Task inputs =>
- - - - -

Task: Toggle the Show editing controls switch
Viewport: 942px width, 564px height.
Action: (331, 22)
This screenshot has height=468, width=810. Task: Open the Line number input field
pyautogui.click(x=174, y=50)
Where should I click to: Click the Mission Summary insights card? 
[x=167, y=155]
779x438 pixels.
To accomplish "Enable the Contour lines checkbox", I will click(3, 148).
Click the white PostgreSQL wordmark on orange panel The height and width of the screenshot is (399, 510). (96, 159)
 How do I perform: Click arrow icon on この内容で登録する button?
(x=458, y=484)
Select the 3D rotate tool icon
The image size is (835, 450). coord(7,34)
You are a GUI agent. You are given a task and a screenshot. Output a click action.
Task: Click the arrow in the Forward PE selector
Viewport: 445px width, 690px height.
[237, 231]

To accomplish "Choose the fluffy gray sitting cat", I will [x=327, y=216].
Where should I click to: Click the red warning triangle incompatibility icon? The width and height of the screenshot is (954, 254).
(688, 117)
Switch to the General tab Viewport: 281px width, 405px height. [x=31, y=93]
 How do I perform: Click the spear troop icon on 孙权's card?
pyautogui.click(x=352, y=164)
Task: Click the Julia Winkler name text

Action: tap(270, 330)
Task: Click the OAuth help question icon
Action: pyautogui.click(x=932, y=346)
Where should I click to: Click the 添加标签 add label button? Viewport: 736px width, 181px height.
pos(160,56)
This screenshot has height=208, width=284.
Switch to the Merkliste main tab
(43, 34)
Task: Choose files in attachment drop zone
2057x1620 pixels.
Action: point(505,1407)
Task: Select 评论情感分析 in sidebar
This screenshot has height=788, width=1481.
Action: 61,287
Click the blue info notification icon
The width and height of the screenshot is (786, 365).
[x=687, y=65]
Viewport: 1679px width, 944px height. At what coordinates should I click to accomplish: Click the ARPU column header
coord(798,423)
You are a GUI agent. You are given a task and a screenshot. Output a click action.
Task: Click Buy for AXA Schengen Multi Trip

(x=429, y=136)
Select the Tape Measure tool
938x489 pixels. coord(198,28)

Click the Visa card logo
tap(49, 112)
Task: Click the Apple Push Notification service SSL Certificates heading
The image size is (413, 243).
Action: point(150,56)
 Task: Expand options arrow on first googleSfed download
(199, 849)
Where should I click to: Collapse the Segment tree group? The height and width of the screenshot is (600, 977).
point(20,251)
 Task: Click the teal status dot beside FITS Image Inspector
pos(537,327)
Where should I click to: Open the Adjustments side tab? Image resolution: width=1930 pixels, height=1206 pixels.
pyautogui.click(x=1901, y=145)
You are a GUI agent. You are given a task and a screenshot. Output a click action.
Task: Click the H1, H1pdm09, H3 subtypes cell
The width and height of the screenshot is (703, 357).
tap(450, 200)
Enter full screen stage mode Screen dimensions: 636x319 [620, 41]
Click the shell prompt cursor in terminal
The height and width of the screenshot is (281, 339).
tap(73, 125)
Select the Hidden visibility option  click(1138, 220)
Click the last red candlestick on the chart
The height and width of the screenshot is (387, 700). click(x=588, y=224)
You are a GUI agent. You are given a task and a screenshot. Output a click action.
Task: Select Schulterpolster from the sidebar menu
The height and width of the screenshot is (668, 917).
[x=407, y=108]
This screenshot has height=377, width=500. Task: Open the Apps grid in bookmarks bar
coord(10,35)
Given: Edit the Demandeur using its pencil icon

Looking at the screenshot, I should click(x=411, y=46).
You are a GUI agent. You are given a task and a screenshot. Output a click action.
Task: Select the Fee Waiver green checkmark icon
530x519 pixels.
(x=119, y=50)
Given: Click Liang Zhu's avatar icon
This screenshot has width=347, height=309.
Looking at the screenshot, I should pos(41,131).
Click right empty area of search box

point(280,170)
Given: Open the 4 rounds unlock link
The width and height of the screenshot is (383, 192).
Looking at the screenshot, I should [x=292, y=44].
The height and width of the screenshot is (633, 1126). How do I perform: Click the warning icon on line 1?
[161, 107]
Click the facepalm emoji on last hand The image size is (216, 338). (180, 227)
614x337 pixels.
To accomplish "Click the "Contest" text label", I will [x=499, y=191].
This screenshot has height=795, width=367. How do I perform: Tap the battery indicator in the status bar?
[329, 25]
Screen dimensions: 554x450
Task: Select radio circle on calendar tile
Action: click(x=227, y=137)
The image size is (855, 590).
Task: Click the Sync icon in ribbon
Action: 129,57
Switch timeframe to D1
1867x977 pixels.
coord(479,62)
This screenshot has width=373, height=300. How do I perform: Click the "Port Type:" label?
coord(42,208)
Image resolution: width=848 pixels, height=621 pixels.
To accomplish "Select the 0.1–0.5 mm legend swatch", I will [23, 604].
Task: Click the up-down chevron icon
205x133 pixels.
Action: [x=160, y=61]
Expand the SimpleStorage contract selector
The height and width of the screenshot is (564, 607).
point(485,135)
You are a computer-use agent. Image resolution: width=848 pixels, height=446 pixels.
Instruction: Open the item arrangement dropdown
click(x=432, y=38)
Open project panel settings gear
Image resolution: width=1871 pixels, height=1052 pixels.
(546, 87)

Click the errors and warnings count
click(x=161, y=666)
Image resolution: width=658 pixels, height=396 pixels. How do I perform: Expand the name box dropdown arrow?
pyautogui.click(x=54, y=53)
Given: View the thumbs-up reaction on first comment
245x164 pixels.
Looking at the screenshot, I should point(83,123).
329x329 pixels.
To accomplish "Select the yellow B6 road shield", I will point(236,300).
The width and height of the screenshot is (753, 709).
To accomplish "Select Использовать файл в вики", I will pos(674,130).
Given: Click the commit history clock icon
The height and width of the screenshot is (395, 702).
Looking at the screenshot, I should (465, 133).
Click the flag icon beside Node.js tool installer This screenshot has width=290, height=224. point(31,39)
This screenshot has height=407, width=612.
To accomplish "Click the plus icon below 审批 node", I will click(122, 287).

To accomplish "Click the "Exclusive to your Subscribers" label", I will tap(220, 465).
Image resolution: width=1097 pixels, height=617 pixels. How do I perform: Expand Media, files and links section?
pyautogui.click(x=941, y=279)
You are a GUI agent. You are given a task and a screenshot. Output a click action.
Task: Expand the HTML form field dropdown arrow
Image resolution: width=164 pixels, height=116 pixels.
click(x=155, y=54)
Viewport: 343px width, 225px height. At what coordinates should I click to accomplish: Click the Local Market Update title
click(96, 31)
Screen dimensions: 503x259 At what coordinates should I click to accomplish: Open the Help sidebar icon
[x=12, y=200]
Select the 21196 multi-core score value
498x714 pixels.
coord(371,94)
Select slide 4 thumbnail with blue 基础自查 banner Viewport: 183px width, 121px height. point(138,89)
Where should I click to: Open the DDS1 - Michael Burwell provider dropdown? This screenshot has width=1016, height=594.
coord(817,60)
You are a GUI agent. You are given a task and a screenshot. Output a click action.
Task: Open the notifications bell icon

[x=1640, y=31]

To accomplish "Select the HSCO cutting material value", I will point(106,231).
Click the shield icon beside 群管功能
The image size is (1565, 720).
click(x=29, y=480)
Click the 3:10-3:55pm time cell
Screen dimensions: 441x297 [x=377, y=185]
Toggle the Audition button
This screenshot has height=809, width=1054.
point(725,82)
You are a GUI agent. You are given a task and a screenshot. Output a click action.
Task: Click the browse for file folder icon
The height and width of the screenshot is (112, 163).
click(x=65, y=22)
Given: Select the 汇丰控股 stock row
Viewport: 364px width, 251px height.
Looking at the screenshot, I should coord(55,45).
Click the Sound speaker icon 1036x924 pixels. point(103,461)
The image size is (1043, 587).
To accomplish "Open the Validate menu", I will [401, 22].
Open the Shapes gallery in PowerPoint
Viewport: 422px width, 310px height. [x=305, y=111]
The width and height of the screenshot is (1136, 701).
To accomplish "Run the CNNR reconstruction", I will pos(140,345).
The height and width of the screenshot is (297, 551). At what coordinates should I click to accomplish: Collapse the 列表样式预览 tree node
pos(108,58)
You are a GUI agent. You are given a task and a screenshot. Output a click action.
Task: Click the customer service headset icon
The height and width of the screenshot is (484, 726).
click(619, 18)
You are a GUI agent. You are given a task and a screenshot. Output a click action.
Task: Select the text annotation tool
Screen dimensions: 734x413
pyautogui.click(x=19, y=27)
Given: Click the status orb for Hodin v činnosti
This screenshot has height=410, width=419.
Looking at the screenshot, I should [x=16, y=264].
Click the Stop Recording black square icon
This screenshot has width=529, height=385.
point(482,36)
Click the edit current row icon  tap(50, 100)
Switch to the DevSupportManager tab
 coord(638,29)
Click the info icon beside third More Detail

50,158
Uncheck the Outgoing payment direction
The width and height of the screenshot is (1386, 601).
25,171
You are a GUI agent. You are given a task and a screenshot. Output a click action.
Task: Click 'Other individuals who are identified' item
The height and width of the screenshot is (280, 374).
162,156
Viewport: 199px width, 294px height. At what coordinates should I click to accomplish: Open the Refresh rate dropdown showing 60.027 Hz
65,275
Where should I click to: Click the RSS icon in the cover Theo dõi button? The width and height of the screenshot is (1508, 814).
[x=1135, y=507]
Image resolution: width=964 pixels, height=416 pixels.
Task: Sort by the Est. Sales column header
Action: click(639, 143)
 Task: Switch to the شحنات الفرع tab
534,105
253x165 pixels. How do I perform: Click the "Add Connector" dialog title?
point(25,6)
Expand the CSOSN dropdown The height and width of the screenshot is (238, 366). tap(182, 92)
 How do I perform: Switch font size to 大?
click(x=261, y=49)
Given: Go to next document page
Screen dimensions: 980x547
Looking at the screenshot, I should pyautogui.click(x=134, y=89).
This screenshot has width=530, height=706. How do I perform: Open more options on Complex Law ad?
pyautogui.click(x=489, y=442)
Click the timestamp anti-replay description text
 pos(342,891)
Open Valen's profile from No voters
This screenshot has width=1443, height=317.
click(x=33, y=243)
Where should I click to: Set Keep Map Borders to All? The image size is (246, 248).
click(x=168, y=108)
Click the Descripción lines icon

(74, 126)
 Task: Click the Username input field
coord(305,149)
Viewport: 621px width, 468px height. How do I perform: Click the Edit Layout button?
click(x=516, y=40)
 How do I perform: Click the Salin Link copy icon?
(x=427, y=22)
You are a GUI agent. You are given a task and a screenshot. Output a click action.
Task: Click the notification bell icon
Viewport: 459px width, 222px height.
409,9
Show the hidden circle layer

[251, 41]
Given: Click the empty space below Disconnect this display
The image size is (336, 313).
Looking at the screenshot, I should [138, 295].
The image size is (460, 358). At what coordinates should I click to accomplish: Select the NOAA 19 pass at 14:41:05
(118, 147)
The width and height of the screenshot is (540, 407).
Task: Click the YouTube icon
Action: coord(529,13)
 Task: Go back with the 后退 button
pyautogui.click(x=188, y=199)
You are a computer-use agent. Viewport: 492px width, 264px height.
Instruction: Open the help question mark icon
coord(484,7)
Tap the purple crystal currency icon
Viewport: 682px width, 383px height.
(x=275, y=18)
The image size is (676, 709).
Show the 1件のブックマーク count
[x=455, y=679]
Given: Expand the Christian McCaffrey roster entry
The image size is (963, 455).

- - - - -

Required work => Can you set down the lines of the listing above, starting at the one containing "Task: Switch to the شحنات الفرع tab" and ending at the one containing "Looking at the screenshot, I should [138, 295].", both included, with every character unchanged?

Solution below =>
 Task: Switch to the شحنات الفرع tab
534,105
253x165 pixels. How do I perform: Click the "Add Connector" dialog title?
point(25,6)
Expand the CSOSN dropdown The height and width of the screenshot is (238, 366). tap(182, 92)
 How do I perform: Switch font size to 大?
click(x=261, y=49)
Given: Go to next document page
Screen dimensions: 980x547
Looking at the screenshot, I should pyautogui.click(x=134, y=89).
This screenshot has width=530, height=706. How do I perform: Open more options on Complex Law ad?
pyautogui.click(x=489, y=442)
Click the timestamp anti-replay description text
 pos(342,891)
Open Valen's profile from No voters
This screenshot has width=1443, height=317.
click(x=33, y=243)
Where should I click to: Set Keep Map Borders to All? The image size is (246, 248).
click(x=168, y=108)
Click the Descripción lines icon

(74, 126)
 Task: Click the Username input field
coord(305,149)
Viewport: 621px width, 468px height. How do I perform: Click the Edit Layout button?
click(x=516, y=40)
 How do I perform: Click the Salin Link copy icon?
(x=427, y=22)
You are a GUI agent. You are given a task and a screenshot. Output a click action.
Task: Click the notification bell icon
Viewport: 459px width, 222px height.
409,9
Show the hidden circle layer

[251, 41]
Given: Click the empty space below Disconnect this display
The image size is (336, 313).
Looking at the screenshot, I should [138, 295].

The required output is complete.